Emotional attachment alone makes the family reluctant sellers. The largest block of family shares is in any case owned by Lord Sainsbury who, because of his position in the Government, is obliged to hold them through a blind trust. That further paralyses the chances of bid activity. As if all this were not enough, Sainsbury's continues to pay one of the biggest dividends in the FTSE 100. While that remains the case, the family wouldn't be willing sellers, if only because they'd find it difficult to invest the money elsewhere for the same income. All of which makes the dividend yield Sainsbury's most potent poison pill. Sir Peter is confident he can continue to finance it, but then he only has to run with the problem for the next 18 months.
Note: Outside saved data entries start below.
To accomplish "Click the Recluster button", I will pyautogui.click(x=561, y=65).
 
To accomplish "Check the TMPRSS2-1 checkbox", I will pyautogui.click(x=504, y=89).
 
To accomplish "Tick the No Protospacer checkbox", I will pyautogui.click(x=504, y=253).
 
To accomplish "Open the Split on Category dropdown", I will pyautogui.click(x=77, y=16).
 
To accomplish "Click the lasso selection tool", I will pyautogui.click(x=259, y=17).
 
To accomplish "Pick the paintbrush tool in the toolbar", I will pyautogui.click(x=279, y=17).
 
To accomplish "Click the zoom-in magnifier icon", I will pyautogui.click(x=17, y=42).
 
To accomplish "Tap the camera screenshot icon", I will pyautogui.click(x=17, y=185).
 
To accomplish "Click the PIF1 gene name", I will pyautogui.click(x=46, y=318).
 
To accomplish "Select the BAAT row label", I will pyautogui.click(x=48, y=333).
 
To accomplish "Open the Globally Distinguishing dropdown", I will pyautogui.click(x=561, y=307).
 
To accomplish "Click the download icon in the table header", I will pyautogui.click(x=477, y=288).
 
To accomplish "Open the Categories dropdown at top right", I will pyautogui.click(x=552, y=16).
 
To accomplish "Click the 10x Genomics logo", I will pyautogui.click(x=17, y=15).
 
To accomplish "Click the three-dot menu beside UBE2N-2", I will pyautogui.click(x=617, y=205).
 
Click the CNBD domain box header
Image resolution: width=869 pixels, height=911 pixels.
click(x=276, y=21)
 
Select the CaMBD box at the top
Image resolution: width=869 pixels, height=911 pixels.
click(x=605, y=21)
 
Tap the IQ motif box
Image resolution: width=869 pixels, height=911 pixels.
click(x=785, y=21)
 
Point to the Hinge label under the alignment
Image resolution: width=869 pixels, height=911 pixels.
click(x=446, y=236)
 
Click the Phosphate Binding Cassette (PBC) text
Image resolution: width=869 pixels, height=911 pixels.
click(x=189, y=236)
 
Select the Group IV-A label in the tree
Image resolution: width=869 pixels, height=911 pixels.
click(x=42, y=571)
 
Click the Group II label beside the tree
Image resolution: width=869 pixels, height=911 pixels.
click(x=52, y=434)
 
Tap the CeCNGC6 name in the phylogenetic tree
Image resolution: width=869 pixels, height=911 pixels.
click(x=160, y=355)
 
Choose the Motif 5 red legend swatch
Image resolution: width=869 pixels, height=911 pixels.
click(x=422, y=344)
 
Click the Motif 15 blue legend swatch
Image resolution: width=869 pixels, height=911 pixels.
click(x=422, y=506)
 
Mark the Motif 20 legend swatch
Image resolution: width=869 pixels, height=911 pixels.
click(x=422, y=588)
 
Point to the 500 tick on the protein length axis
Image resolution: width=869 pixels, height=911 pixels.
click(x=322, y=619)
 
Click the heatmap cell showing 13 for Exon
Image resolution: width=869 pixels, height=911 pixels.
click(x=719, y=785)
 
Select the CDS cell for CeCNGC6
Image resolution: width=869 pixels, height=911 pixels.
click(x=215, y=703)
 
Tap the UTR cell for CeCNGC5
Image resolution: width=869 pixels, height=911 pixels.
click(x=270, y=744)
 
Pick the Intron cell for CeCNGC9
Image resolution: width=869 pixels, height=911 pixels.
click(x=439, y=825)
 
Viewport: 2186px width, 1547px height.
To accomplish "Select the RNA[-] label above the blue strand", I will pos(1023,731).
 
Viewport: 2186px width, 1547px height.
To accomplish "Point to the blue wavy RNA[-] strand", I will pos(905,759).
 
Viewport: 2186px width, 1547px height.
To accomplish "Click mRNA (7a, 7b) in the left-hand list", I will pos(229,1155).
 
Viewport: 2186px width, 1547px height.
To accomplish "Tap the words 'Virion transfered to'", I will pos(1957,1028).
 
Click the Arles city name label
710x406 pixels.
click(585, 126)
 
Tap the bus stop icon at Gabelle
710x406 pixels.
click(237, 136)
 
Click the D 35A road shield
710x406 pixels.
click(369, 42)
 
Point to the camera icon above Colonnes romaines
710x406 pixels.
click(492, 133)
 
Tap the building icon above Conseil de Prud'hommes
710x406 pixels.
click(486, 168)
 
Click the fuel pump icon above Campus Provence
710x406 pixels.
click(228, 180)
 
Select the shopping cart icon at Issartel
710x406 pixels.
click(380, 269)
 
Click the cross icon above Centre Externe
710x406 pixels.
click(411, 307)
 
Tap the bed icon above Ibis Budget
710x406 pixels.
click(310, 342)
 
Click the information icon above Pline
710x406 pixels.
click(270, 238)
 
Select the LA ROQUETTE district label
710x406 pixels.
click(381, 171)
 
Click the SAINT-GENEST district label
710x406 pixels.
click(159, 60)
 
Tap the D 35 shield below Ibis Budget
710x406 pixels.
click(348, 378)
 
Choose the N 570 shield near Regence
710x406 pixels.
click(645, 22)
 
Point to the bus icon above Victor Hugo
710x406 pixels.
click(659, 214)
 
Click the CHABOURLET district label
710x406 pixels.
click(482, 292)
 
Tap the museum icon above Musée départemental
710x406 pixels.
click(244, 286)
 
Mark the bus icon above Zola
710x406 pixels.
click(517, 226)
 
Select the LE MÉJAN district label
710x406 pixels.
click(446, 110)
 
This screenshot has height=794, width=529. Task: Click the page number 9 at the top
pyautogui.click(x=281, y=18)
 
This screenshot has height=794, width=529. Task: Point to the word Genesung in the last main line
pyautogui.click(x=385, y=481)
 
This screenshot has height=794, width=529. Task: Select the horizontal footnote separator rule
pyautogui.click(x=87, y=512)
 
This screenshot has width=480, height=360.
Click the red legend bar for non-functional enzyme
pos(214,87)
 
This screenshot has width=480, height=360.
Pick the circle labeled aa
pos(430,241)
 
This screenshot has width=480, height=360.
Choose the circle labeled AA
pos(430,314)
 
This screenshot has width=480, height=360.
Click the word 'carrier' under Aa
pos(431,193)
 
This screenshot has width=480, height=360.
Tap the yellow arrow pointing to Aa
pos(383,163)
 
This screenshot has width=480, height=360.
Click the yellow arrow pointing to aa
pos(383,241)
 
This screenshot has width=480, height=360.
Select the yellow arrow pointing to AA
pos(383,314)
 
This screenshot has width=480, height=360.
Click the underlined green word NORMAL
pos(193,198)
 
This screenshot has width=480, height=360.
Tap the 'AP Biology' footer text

After that, it's Sir Ian's turn. Sir Ian is a somewhat unimaginative and worthy choice as Sir Peter's successor. His record as executive chairman of Six Continents was a chequered one; he overpaid for InterContinental, but he got a good price for the Bass breweries and eventually he did the right thing in returning cash to shareholders and breaking the company up. Sir Ian also knows all about the particular problems of out of favour companies; the wolves have been at his own door often enough.
Yet Sainsbury's is quite a challenge for anyone, even with the protection of the family. Let's hope that Sir Ian, now in the last lap of his career, realises what he's taking on.
Let's get one thing straight. Opec is not a cartel and it is a complete nonsense to describe it as one. I know this because I had the pleasure of sitting at the same table as the Saudi oil minister, Ali al-Naimi, at a recent lunch, and the mere suggestion that the Organisation of Petroleum Exporting Countries acts like a cartel had him positively foaming at the mouth with indignation. So if Opec, an organisation that regularly sits down to decide how much oil each of its members is allowed to produce, is not a cartel, what is it?
According to Mr Naimi, Opec is just a responsible manager of the price of oil in the interests of producers and consumers alike. If the price of oil gets too high, then it adds to industrial costs and stunts growth. If it gets too low, there's no incentive for exploration and development, leading to shortages and higher prices down the line. It is therefore in everyone's interests that the price is kept stable by controlling supply. Indeed, we should all be jolly grateful to Opec for the public service it selflessly undertakes.
Bravo, but you have to wonder after yesterday's totally unexpected 1 million barrels a day cut in quotas. The reduction is made all the more surprising because for some months now the price of oil has been trading way above Opec's target range of $22 to $28 a barrel. Mr Naimi attributes the relatively high price to the activities of speculators, who mistakenly anticipate developing supply shortages. There is no chance of that, he would suggest, as Saudi and others can so easily turn up the taps.
Yet on the evidence of yesterday's decision, the speculators seem to have had it about right. Mr Naimi insists there is no desire to move to a higher benchmark, and he can at least point to forecasts from the International Energy Agency suggesting that demand in the second quarter will be lower than usual. I've got my doubts. The oil price is relatively high in dollar terms, but in euros and yen it is not so bad. Relatively, it may not be far off the mid-point of the target range. As compensation, Opec is surreptitious discarding the established benchmark. But don't worry. Cartel-like behaviour this is not. It's only about responsible management of the oil price.